▶ _摘錄_:
::::::::
分表的概念還是比較好理解的,就拿本網站的評論表展開講講,源於數據量較大,當評論表有CURD操作時,單張表表現的可能有些力不從心,當然這里還能引申出關於讀寫速度的其他好多概念:數據庫讀寫分離,NoSql等等.
垂直拆分:
顧名思義是將表垂直着給拆掉,即:(下面是省略掉字段的一個表)
- +--------+---------+--------+--------+-------+---------+---------+--------+-----+-------------+--------+-----------+------+--------+
- | userid | groupid | areaid | amount | point | modelid | message | islock | vip | overduedate | siteid | connectid | from | mobile |
- +--------+---------+--------+--------+-------+---------+---------+--------+-----+-------------+--------+-----------+------+--------+
- | 1 | 5 | 0 | 0.00 | 50 | 10 | 0 | 0 | 1 | 0 | 1 | | | |
- +--------+---------+--------+--------+-------+---------+---------+--------+-----+-------------+--------+-----------+------+--------+
比如說一個用戶表有很多的屬性,關聯了很多數據,如果放到同一個表里面的話查詢是方便了,但是效率不行,所以這里就是用到了垂直拆表:
拆成如下:
- +--------+---------+--------+--------+-------+---------+---------+
- | userid | groupid | areaid | amount | point | modelid | message |
- +--------+---------+--------+--------+-------+---------+---------+
- | 1 | 5 | 0 | 0.00 | 50 | 10 | 0 |
- +--------+---------+--------+--------+-------+---------+---------+
- 和
- +--------+--------+-----+-------------+--------+-----------+------+--------+
- | userid | islock | vip | overduedate | siteid | connectid | from | mobile |
- +--------+--------+-----+-------------+--------+-----------+------+--------+
- | 1 | 0 | 1 | 0 | 1 | | | |
- +--------+--------+-----+-------------+--------+-----------+------+--------+
- 把常用的字段放一個表,不常用的放一個表
- 把字段比較大的比如text的字段拆出來放一個表里面
- 使用的話是根據具體業務來拆,查詢時使用多表聯查,可以再配合redis存儲
顧名思義是將表數據水平的拆掉,即:
當然這里不一定要0-9一共10張表來表示,通常情況下使用"取模"的形式來將數據進行表的存儲,如果用4張表那么就是id%4 結果會是0,1,2,3四種,user_0,user_1,user_2,user_3就夠了,具體這里就要看表的數據量了.
::::::::
▶ _所示資料_:
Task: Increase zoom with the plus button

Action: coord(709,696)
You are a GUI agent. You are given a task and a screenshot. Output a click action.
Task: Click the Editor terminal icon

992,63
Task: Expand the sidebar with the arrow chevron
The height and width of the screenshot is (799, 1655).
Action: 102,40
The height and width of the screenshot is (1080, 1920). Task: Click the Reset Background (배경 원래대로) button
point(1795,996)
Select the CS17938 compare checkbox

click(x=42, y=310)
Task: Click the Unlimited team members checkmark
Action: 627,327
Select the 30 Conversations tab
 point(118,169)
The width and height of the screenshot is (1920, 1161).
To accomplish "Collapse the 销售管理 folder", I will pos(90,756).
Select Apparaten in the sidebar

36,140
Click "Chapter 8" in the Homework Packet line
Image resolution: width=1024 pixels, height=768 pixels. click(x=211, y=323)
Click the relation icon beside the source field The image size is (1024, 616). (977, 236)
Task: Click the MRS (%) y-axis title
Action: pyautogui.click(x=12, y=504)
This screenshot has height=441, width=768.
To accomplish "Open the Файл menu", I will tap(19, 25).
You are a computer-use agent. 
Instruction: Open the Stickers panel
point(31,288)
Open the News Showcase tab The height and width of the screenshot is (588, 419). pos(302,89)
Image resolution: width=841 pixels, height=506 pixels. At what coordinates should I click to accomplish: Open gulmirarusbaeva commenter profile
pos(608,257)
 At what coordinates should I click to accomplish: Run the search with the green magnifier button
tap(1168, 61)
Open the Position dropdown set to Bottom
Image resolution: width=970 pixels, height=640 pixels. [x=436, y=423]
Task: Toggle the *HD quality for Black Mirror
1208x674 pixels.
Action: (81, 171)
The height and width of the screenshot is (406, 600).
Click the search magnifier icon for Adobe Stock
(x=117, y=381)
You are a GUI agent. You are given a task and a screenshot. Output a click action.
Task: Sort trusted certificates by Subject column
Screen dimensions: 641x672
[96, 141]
::::::::
▶ _練習項目_:
- A) 請將摘錄中以「分表的概念還是比較好理解的」開頭的段落改寫得更簡短,並保留其主要事實。
- B) 請根據摘錄回答下列問題,每題一行:
(i) 垂直拆分時,常用與不常用的字段如何處理?
(ii) 垂直拆分後,查詢時使用什麼方式?
(iii) 若用4張表以取模方式存儲,id%4的結果有哪幾種?

▶ _各題解答_:
- A) 分表的概念不難理解。以本網站的評論表為例,數據量較大時,評論表進行CURD操作,單張表可能力不從心。由此還能引申出數據庫讀寫分離、NoSql等其他與讀寫速度有關的概念。

- B)
(i) 常用的字段放一個表,不常用的字段放另一個表。
(ii) 使用多表聯查,可以再配合redis存儲。
(iii) 0、1、2、3四種。